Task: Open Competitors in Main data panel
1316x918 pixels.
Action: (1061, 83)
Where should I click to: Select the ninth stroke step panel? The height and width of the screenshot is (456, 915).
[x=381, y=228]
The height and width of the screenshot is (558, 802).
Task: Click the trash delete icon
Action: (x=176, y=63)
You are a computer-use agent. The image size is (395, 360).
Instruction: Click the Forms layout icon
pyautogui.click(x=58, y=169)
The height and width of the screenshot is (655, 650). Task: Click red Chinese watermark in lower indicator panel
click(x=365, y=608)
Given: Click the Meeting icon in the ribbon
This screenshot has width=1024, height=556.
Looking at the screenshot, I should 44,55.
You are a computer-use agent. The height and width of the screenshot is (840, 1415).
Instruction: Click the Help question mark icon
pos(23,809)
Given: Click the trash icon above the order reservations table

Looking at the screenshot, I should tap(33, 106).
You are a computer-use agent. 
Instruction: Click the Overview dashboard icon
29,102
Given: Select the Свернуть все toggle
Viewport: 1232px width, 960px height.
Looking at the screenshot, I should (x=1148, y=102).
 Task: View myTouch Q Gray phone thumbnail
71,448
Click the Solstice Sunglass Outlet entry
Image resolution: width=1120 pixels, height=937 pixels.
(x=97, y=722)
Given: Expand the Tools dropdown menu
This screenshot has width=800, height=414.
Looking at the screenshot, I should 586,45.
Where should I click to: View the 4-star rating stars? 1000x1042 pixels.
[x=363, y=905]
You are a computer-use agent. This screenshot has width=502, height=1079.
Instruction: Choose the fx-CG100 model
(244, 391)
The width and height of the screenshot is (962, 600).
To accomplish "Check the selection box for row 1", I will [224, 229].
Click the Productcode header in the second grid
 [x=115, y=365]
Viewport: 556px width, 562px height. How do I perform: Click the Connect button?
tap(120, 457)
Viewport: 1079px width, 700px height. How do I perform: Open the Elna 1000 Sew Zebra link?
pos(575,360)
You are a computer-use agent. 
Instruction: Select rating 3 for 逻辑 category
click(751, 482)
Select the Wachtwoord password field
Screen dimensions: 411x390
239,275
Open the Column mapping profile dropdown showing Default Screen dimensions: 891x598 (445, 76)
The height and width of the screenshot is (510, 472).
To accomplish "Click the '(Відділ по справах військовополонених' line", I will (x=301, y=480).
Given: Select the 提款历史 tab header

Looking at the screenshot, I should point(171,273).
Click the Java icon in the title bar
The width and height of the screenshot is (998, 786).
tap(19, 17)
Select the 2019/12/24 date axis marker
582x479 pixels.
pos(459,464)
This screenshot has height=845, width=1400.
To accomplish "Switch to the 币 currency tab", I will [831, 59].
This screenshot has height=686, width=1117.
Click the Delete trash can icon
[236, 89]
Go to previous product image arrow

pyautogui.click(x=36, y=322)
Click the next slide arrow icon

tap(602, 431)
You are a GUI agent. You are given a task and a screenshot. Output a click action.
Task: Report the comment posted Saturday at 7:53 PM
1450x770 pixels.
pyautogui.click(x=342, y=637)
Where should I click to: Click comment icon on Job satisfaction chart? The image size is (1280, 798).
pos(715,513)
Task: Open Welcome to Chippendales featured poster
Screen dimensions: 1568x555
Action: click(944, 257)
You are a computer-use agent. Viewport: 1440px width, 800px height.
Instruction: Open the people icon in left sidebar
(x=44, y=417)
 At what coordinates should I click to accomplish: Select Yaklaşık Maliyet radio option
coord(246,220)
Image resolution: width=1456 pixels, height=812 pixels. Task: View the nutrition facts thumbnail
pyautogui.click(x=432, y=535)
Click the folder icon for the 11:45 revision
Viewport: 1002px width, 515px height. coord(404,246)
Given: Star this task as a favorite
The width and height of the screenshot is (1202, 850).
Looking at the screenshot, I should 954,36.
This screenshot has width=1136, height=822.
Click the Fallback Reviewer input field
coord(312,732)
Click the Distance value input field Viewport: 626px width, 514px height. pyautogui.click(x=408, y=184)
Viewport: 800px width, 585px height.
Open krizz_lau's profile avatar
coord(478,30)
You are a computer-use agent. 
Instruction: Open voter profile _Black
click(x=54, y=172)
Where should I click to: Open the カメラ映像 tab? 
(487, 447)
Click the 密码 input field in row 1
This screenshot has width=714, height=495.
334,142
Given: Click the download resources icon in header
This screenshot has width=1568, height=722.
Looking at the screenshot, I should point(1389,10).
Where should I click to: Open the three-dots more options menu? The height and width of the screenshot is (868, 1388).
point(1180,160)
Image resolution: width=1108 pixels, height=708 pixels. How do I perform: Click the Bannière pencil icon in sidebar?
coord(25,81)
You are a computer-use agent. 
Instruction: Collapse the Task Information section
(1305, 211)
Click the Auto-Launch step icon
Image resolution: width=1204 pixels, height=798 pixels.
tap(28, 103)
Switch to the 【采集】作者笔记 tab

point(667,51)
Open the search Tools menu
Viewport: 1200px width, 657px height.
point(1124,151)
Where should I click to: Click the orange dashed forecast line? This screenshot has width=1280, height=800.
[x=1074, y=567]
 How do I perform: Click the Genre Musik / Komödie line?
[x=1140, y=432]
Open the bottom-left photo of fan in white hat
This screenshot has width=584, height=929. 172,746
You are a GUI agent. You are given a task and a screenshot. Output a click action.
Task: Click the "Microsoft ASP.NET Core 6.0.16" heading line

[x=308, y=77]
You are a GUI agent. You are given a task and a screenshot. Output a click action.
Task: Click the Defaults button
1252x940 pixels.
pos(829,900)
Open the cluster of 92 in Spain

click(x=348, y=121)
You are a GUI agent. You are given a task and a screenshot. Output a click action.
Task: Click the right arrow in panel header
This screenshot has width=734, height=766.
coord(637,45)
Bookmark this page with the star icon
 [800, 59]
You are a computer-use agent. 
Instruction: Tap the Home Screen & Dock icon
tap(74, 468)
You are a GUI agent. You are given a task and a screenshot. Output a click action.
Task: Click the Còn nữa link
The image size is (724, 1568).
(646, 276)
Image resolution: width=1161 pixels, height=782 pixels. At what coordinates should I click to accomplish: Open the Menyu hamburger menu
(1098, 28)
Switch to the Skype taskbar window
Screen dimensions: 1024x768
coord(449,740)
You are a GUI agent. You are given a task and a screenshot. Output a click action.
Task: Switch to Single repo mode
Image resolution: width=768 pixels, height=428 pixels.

......

ABOUT THIS TASK:
Quote every line of the records above, from the first down to the one holding "You are a computer-use agent. The height", exactly as written.

RESPONSE TO THIS EXERCISE:
Task: Open Competitors in Main data panel
1316x918 pixels.
Action: (1061, 83)
Where should I click to: Select the ninth stroke step panel? The height and width of the screenshot is (456, 915).
[x=381, y=228]
The height and width of the screenshot is (558, 802).
Task: Click the trash delete icon
Action: (x=176, y=63)
You are a computer-use agent. The image size is (395, 360).
Instruction: Click the Forms layout icon
pyautogui.click(x=58, y=169)
The height and width of the screenshot is (655, 650). Task: Click red Chinese watermark in lower indicator panel
click(x=365, y=608)
Given: Click the Meeting icon in the ribbon
This screenshot has width=1024, height=556.
Looking at the screenshot, I should 44,55.
You are a computer-use agent. The height and width of the screenshot is (840, 1415).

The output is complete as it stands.